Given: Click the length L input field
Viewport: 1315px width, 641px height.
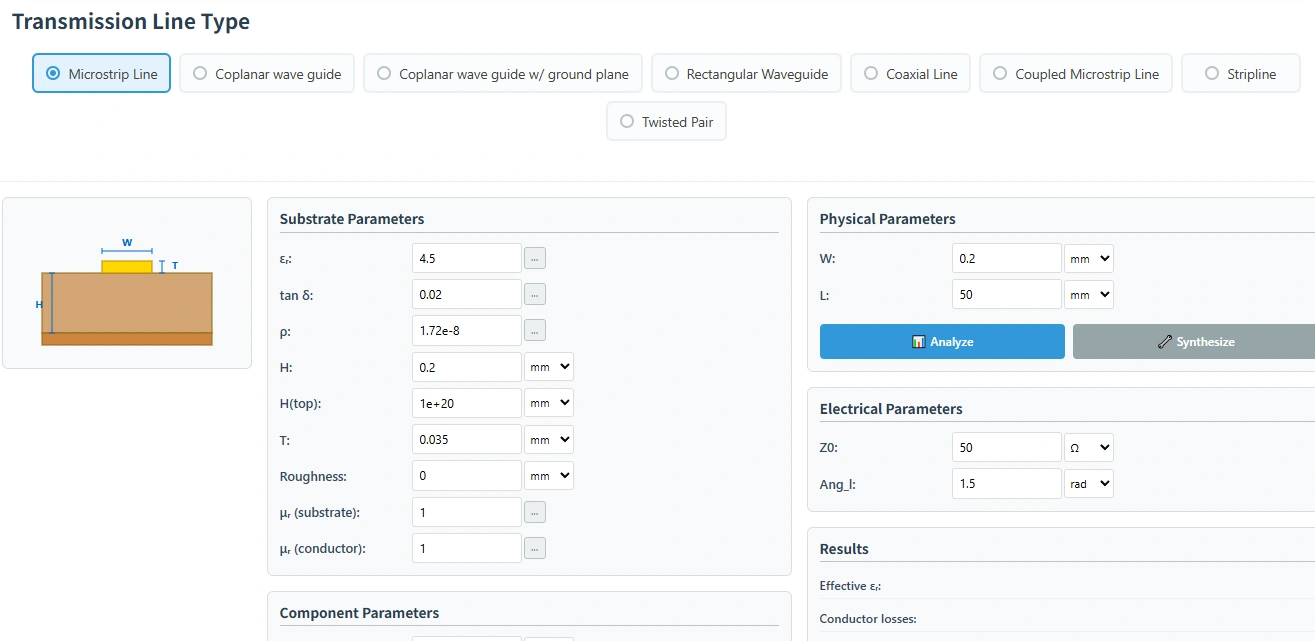Looking at the screenshot, I should click(x=1006, y=295).
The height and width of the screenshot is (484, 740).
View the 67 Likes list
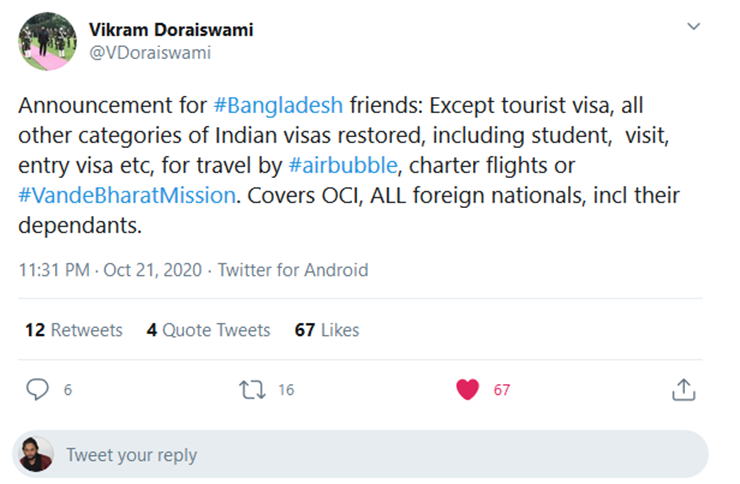point(327,330)
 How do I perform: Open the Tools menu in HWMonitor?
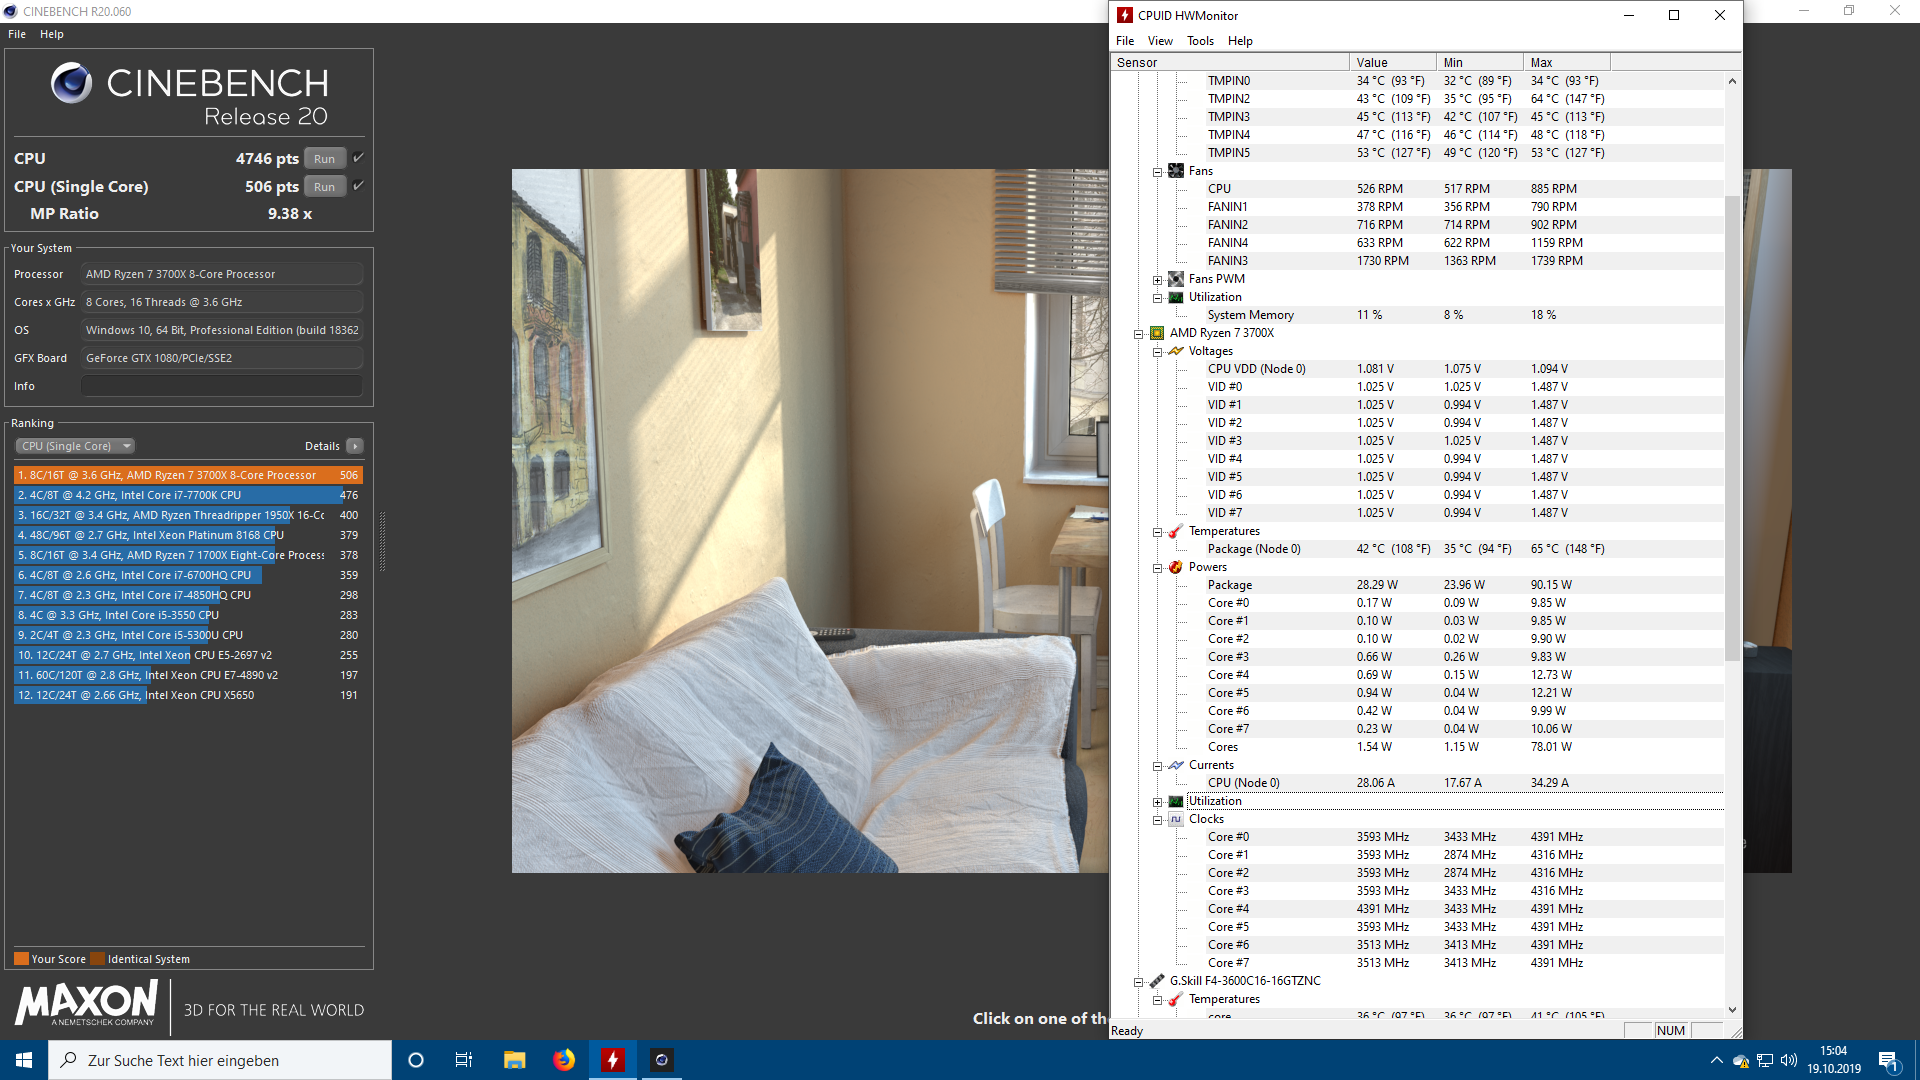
+--
-- Task statement --
Report how many of the lines above contain the string "width". Give only the number.

-- Output for this exercise --
2